Problem to work on: Only one stretch of the material below is wanted: everything from the line containing "Where should I click to: Close" down to the line containing "Image resolution: width=647", both ends included. Repeat it exactly and skip the pictures.

---------- Given records

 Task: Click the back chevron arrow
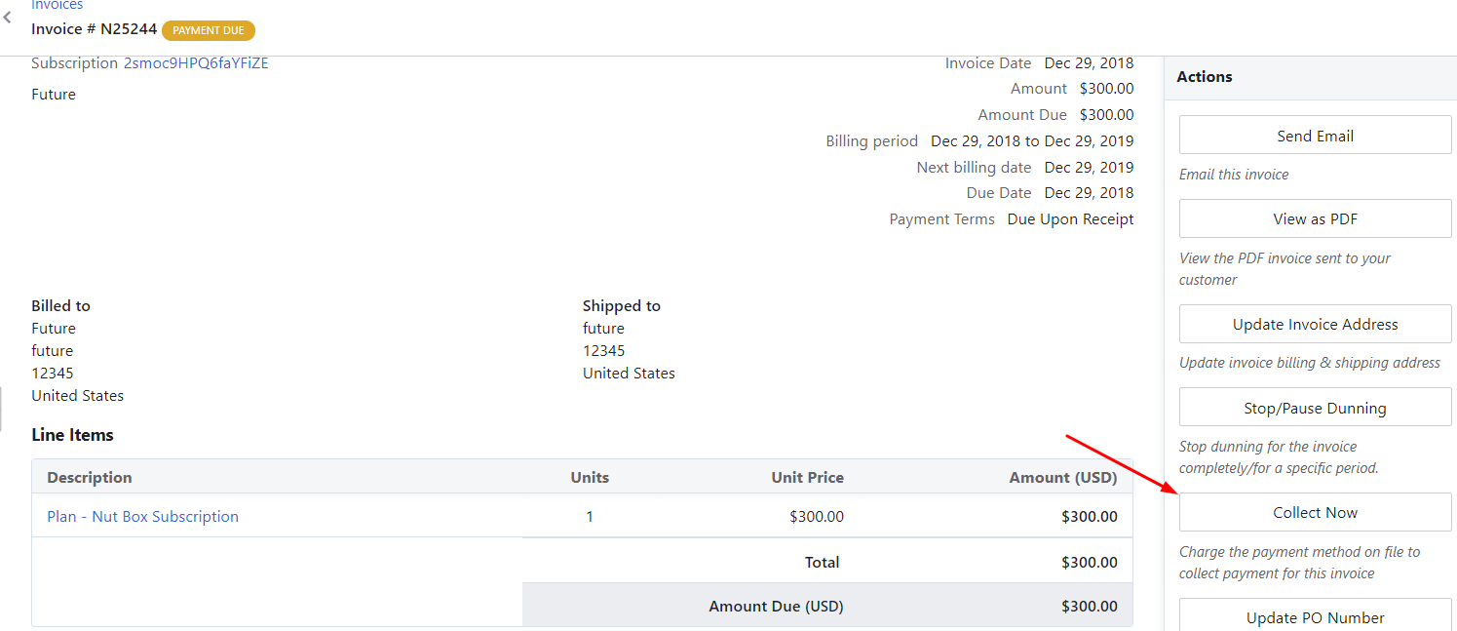[8, 18]
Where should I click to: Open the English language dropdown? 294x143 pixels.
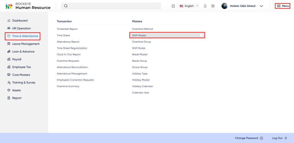(189, 6)
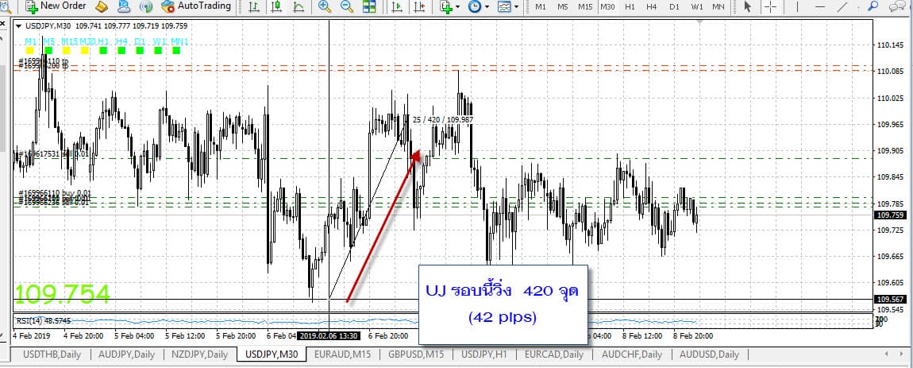Zoom in on the chart
Image resolution: width=913 pixels, height=368 pixels.
click(x=325, y=7)
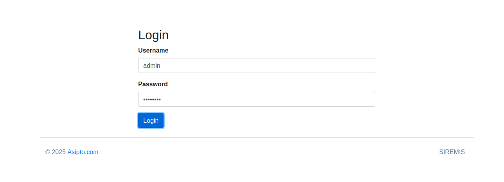
Task: Click the horizontal footer divider line
Action: pyautogui.click(x=257, y=137)
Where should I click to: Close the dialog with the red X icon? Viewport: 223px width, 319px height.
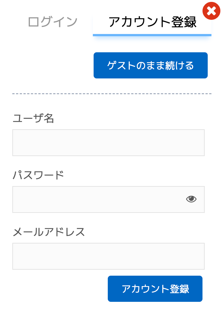tap(211, 11)
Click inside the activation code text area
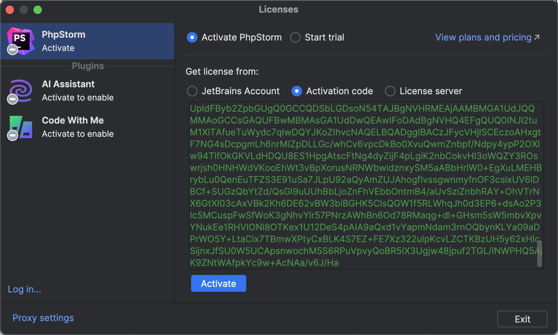The width and height of the screenshot is (558, 335). point(363,185)
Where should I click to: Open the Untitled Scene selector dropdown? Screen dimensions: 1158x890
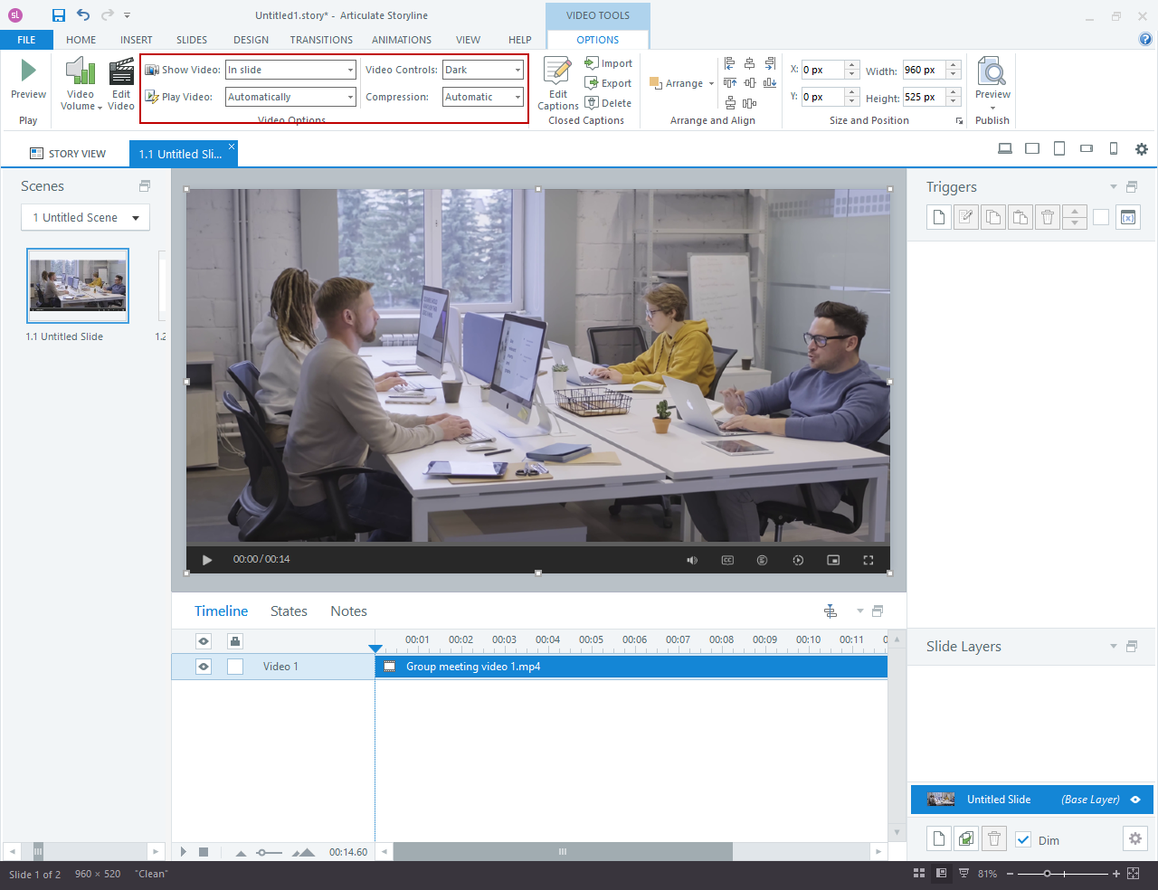85,218
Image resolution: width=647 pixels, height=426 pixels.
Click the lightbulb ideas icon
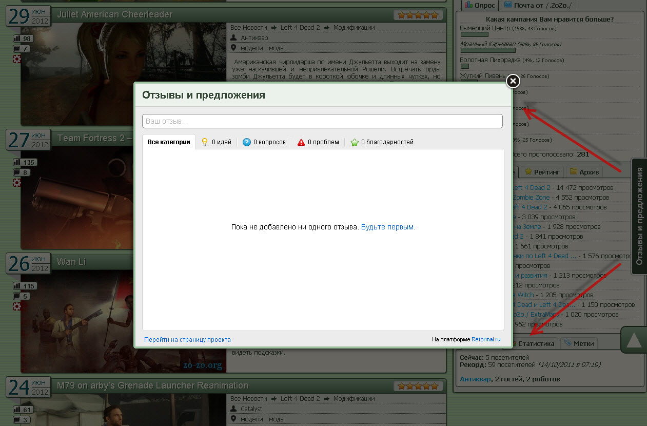coord(204,142)
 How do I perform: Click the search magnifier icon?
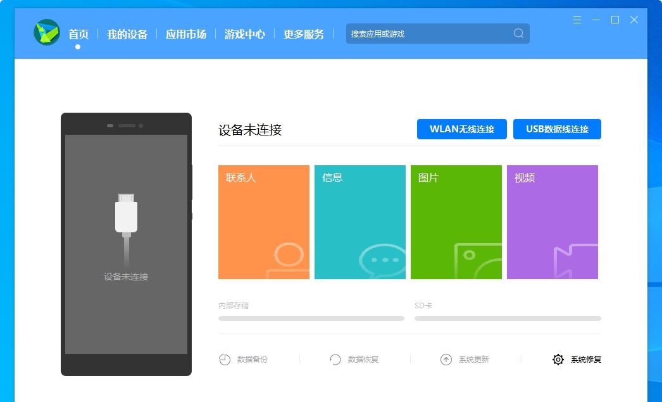[x=518, y=33]
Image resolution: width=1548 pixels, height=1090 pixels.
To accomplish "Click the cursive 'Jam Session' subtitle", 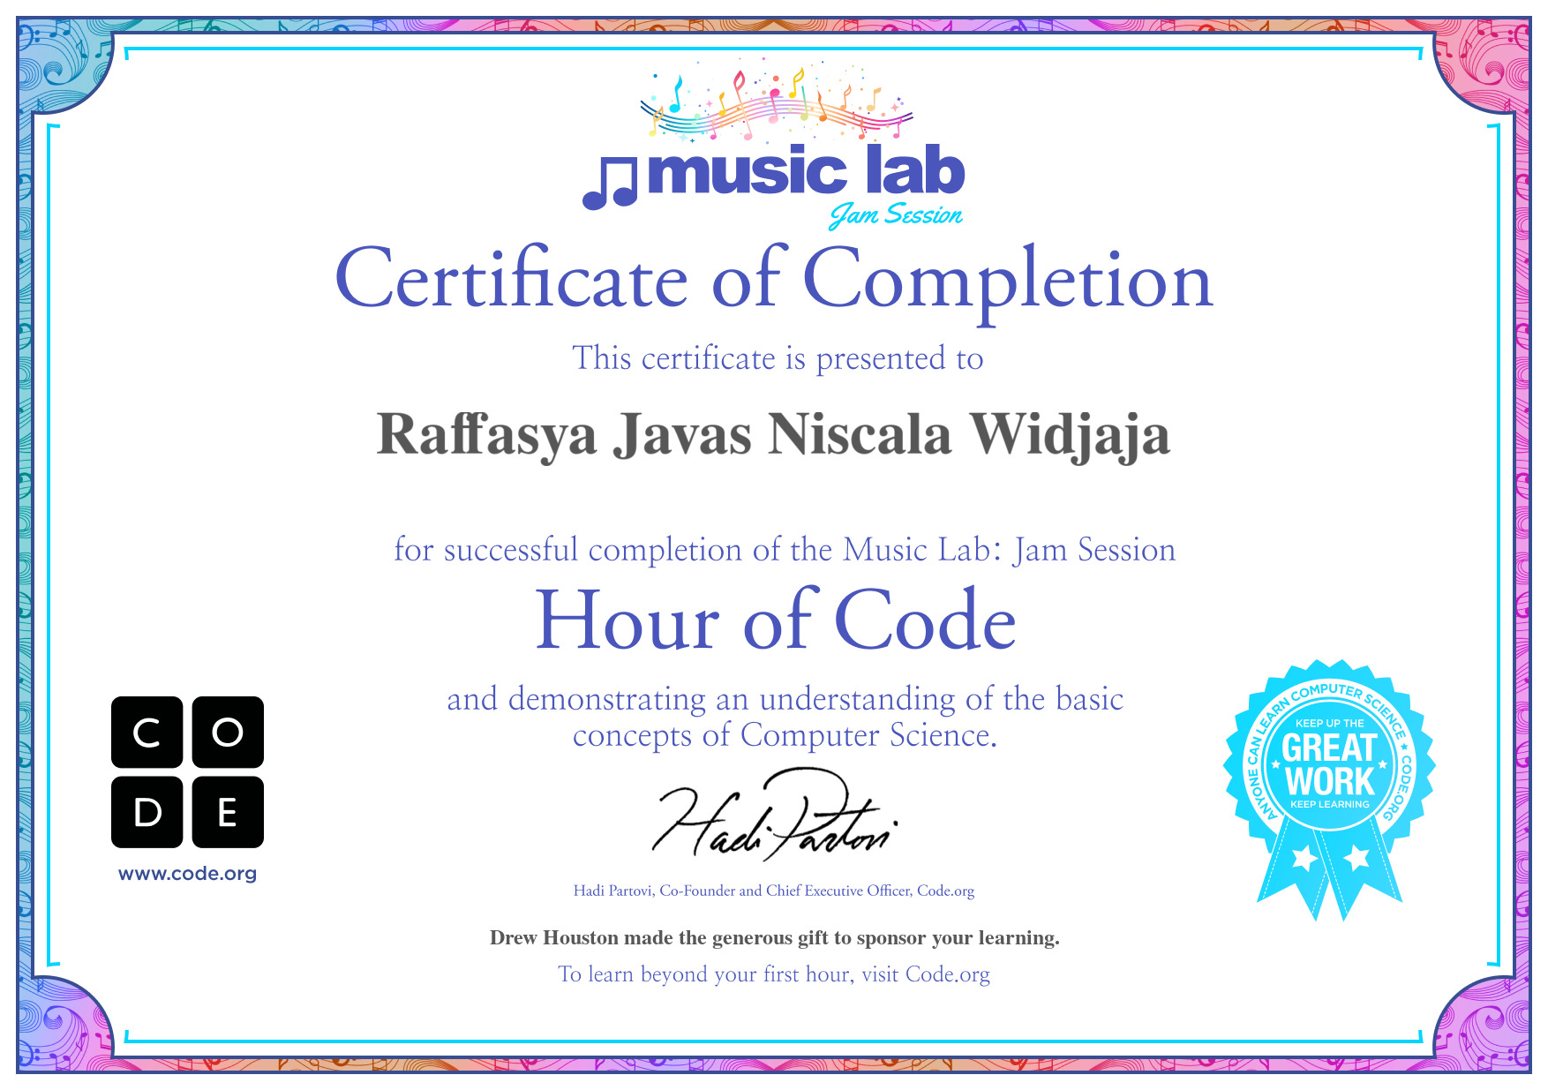I will 895,215.
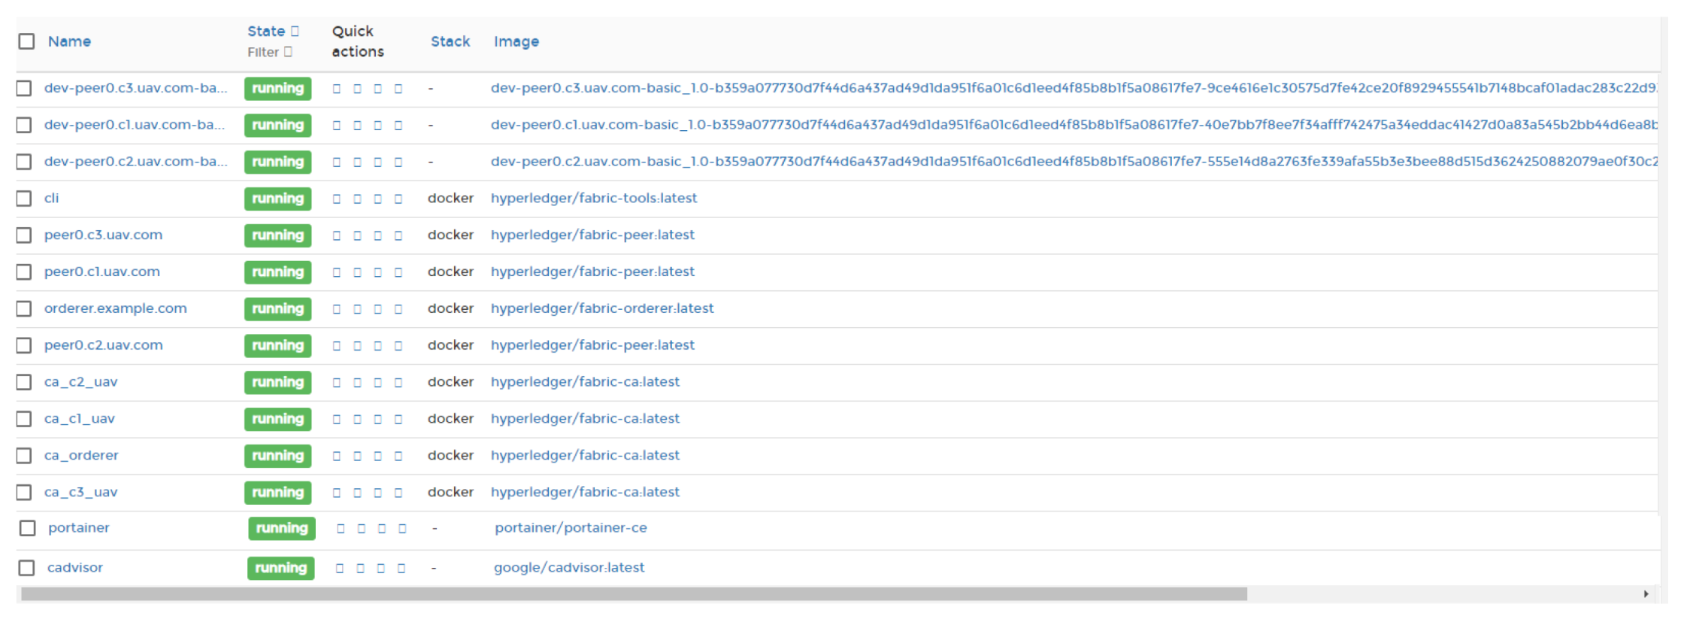Open the peer0.c2.uav.com container link
This screenshot has height=619, width=1684.
pyautogui.click(x=103, y=345)
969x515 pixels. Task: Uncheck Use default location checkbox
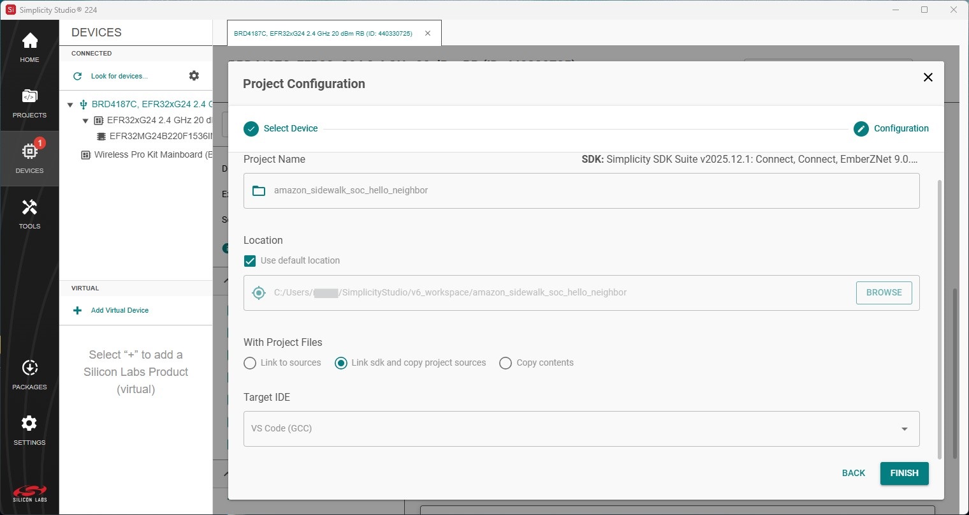[250, 261]
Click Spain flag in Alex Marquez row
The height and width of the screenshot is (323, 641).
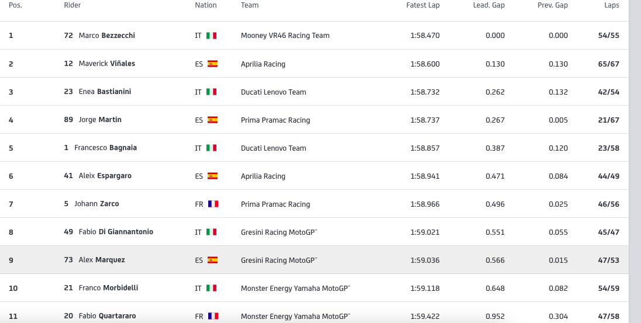[x=212, y=260]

--------------------

Expected answer:
Where should I click to: Close the dialog with the red X icon? Viewport: 223px width, 319px height.
tap(211, 11)
Click inside the activation code text area
The width and height of the screenshot is (558, 335). point(363,185)
Where should I click to: Open the Untitled Scene selector dropdown? Screen dimensions: 1158x890
85,218
Image resolution: width=647 pixels, height=426 pixels.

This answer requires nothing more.